What might such a strategy look like? In its simplest form, a technology strategy sets the agenda for the rest of the government and private sector on the key current and emerging technologies that the country needs to stay competitive. Given the centrality of technological developments to world order and global power, such a strategy should have a robust national security focus. A clear technology strategy would help keep the United States on track as it grapples with China and Russia. It would facilitate the ability of the U.S. government to make long-term risk-based decisions and to coordinate with the private sector so that businesses understand the government’s plans and priorities.  And it would operate even while most attention is focused on Russia.

The details of this strategy remain open for debate, but some of the basics can already be found in the text of the COMPETES Act which moved into conference on March 31. Though the House and Senate versions of the bill are starkly different from each other, there are various provisions to establish directorates in the National Science Foundation designed to push forward key advancements, direct billions toward a fund for semiconductor manufacturing, and revamp and reform some aspects of U.S. trade policy to create a more favorable environment for Americans.

Yet even with the COMPETES Act, there is a clear need for a broader technology strategy.
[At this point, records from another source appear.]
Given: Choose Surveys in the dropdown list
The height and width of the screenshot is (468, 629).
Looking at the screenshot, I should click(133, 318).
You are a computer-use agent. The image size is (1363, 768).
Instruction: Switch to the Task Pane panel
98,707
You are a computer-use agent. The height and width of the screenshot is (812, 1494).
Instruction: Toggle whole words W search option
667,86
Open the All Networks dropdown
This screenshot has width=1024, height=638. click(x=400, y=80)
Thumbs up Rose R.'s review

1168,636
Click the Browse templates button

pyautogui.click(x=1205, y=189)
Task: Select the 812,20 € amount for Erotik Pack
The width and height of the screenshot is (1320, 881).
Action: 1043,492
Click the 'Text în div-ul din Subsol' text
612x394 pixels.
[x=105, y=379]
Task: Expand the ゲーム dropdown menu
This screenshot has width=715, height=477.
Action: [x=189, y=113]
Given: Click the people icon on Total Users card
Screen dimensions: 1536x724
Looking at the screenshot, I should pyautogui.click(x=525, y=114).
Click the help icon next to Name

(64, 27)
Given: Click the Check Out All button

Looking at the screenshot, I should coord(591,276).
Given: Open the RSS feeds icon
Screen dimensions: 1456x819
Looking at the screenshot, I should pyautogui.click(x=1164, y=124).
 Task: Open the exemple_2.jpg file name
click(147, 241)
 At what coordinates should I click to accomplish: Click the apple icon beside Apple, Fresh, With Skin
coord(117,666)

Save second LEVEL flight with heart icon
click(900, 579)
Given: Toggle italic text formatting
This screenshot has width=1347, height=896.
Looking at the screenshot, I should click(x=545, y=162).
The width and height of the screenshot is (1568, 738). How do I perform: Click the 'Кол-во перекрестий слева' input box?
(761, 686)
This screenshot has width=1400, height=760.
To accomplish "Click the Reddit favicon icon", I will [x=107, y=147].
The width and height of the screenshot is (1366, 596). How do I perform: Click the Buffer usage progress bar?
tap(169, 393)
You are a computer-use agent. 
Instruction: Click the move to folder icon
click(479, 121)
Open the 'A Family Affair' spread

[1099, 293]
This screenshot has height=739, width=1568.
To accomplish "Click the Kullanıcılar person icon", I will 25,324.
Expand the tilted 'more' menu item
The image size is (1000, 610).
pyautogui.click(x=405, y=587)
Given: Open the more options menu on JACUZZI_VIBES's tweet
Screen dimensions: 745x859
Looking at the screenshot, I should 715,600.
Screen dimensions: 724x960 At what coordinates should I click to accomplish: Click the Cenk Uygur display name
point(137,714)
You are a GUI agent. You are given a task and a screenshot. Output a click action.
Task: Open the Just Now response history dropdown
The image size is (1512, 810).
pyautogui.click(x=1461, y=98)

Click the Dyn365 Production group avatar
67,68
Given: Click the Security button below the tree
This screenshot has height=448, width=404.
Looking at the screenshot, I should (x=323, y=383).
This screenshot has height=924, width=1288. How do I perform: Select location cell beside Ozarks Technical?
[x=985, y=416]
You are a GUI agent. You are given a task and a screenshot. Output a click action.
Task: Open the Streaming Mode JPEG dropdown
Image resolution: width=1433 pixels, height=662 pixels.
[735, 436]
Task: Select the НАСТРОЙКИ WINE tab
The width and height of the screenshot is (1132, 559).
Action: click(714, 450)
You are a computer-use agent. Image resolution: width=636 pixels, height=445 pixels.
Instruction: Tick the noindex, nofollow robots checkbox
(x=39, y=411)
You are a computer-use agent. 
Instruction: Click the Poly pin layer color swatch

The bill’s own laborious path through Congress proves this. It’s a one-off bill that, despite its importance, was delayed for months in the House owing to other legislative priorities. Though both chambers have now passed a version, there is major disagreement on which scientific and technological sectors will be the most important going forward, or even if it’s possible to define them at all.

At a structural level, a technology strategy should focus on identifying issues before they turn into crises. It should also evaluate which sectors may require a form of government intervention—including but not limited to the use of industrial policy tools—and formalize a process for responding when things go wrong. For example, imagine a process that identified chokepoints in semiconductor manufacturing capability before it reached a critical stage, and had the ability to do something about it before Congress was called upon to invest tens of billions of dollars to fix it at a late stage.

Critics argue that the United States does not need a technology strategy. After all, it didn’t have one to develop Windows or the iPhone or the Tesla. But that approach relies too heavily on sheer luck and random talent. Some suggest that implementing a national technology strategy would somehow turn the United States into China or rob America of its innovative edge. This is not true. Other democracies, such as Germany, have robust technology strategies that align with their national values and interests. The problem is that the most recent American efforts have missed the mark. The Trump-era National Strategy for Critical and Emerging Technologies (2020) was underdeveloped and underleveraged. The Obama-era Strategy for American Innovation (2015) was more developed but lacked the national security edge that has become vital in the past half-decade. The Biden administration has a number of individual strategies—for example, its efforts on supply chain and manufacturing resiliency (2022)—this is no substitute for a fully developed national strategy that looks at the nexus between technological, economic, and national security challenges, and deals with them in an integrated manner.